- [Record set]

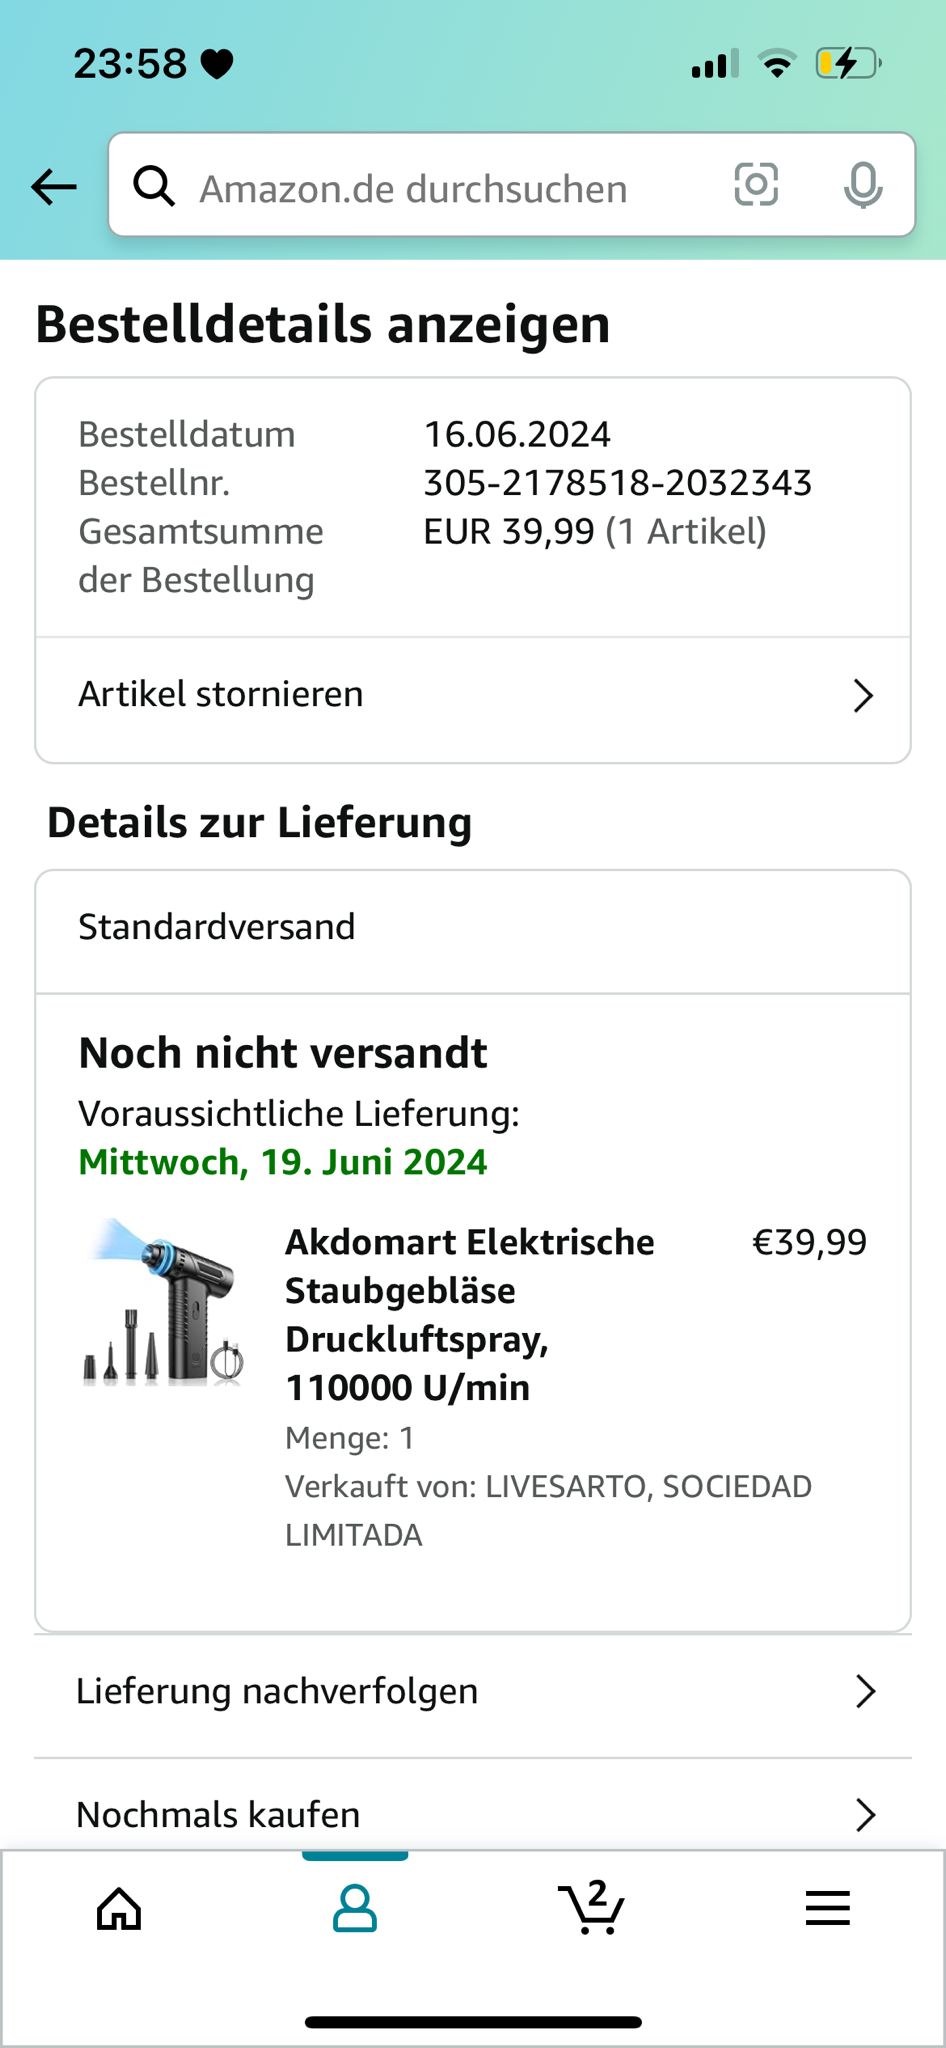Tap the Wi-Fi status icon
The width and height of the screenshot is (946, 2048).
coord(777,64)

* * *

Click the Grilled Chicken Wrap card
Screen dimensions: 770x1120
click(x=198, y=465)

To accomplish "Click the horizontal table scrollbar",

- [Exercise prompt] Looking at the records above, return exactly the lines from the line with "Screen dimensions: 770x1120" to the line with "the horizontal table", both ends included.

- [Task solution]
Screen dimensions: 770x1120
click(x=198, y=465)

To accomplish "Click the horizontal table scrollbar",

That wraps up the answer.